Une demande urbaine en forte croissance
Cette hausse s’explique par la vigueur de la demande des produits dérivés du blé, pain, semoule, pâtes dans les zones urbaines. La consommation totale de blé au Nigéria pourrait atteindre 6,8 millions de tonnes, soit 6 % de plus que la campagne en cours. L’amélioration des conditions macroéconomiques, la stabilisation du naira et la reprise du pouvoir d’achat soutiennent cette dynamique.
La baisse des prix des produits à base de blé contribue également à une consommation plus élevée. L’inflation alimentaire est passée de 26 % en janvier 2025 à 8,9 % en février 2026, rendant les produits céréaliers plus accessibles pour les ménages nigérians.
Une part réexportée vers le Sahel
Une partie du blé importé par le Nigéria est réexportée vers les pays frontaliers du Sahel via des circuits informels. Pour la campagne 2026/2027, l’USDA estime le volume de blé exporté à 400.000 tonnes, dont près de 20 % proviennent de la production locale, illustrant le rôle du Nigéria comme hub régional pour cette céréale.
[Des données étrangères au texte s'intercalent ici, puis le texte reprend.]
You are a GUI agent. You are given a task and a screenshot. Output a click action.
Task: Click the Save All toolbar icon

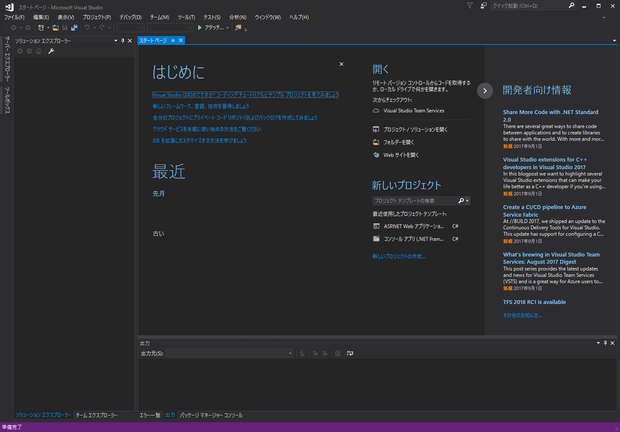click(74, 27)
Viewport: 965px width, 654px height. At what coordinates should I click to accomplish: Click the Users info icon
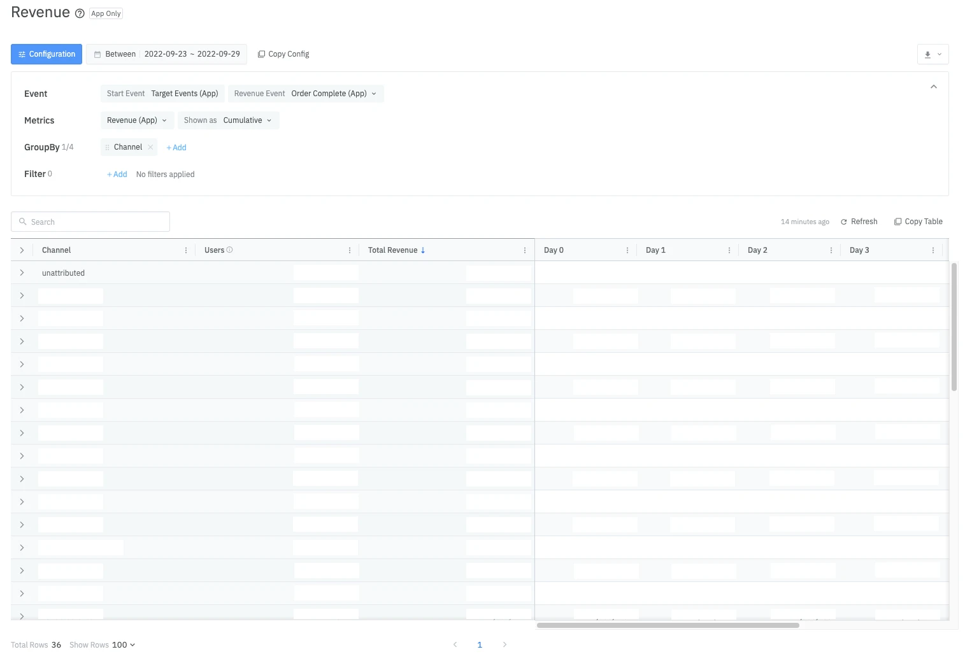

Implications pour le marché ouest-africain
Cette projection souligne la croissance continue du marché nigérian et son importance stratégique pour les exportateurs de blé, notamment européens et américains. La tendance devrait accroître la pression sur les filières locales et régionales, tout en influençant les prix et les flux commerciaux dans la sous-région.